En clair, c'est donc Laurent Esso et nul autre qui, hiérarchiquement, est le vrai initiateur de l'enquête sur une affaire macabre dont il est le principal accusé ; il sera en même temps, de nouveau, le donneur d'instructions à la machine judiciaire à travers le vice-Premier ministre, ministre de la Justice, garde des sceaux, Amadou Ali, qui est son bras séculier, lui obéissant au doigt et à la lettre...

 

C'est pour faire plaisir à ce magistrat au machiavélisme avéré et connu qu'une procédure judiciaire cavalière - allant du vulgaire kidnapping pour séances de torture à l'incarcération pour crime de protocole d'interview jusqu’à la mort par privations - a été infligée aux journalistes dès février 2010. Parce que c'est lui qui fait toute l'administration/politique du chef de l'Etat et qu'il ne va surtout pas être remercié pour si minable décès, c'est lui, encore lui, qui supervisera jusqu'à la composition de la commission d'enquête (Zéro mort ?) tant applaudie dans cette « affaire grave » (dixit la mère du decujus) ou, par la grâce de la nature, il deviendra: plaignant, juge, partie, tiers-partie, enquêteur-superviseur, arbitre, cadreur, réalisateur et responsable du plateau...

 

Pas d’inquiétude en tout état de cause ! Laurent Esso, « homme de grande probité » et connaisseur de la Magistrature, choisira avec Amadou Ali les hommes qu’il faut, des magistrats au dessus de tout soupçon pour la commission d’enquête!

 

Mais, in fine. Tout va dépendre de lui: c'est à Laurent Esso, magistrat impartial, qu’on viendra remettre les conclusions de l'enquête, pince sans rire... C'est Laurent Esso, hiérarque du Palais/plaignant, qui va ensuite en instruire l'exploitation et proposer des orientations au chef de l'Etat et à la Chancellerie. En somme, une procédure incroyablement "indépendante", à la sauce Gombo en tout cas!

 

Et à l’instar d’une immense marmaille festoyant à Disneyland, le public camerounais exulte bruyamment face à tant de magnanimité du chef de l’État, magnifiant comme les joyeux thuriféraires du Mobutisme décadent ce qui est, en fait, une escroquerie sans précédent...

 

On peut aisément deviner la suite du scénario.
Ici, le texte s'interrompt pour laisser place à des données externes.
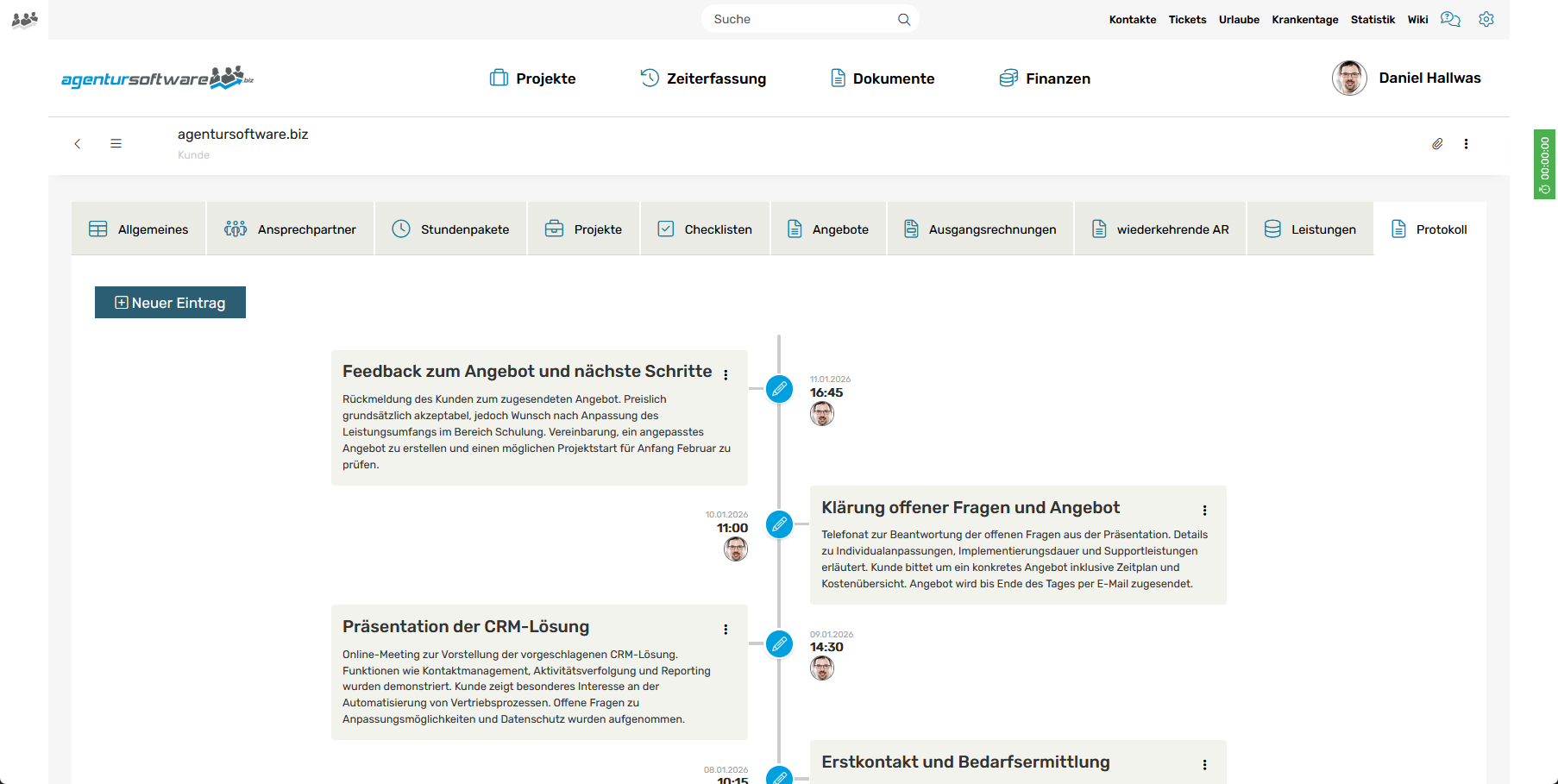Open the kebab menu on Erstkontakt und Bedarfsermittlung
The width and height of the screenshot is (1558, 784).
pos(1204,764)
Soit on va sacrifier provisoirement quelque lampiste (dans l'administration judiciaire et/ou pénitentiaire), soit on va passer illico presto à autre chose. Juste un changement de décor. Un casting de rupture ! Possiblement avec l'une de ces vastes diversions médiatiques de l'envergure de « la reprise de l'Opération Epervier parce que le chef de l'Etat est très fâché » (sic), grossier remake de Janvier 2008 après le hold-up sur la Constitution de 1996 pour faire sauter le verrou de la limitation des mandats à la magistrature suprême après 26 années de règne sans partage de la même tribu du ventre, coincée par sa propre création : le double septennat qu’elle avait cru sans fin...

 

Il y a de quoi rigoler avec tristesse et se remémorer, pour se consoler, l'ancien Premier Ministre Sadou Hayatou qui, dans une interview au panafricain Jeune Afrique, déclara sentencieusement qu'une commission d'enquête au Cameroun a uniquement pour but de noyer le poisson.

 

Et dire que beaucoup y croient!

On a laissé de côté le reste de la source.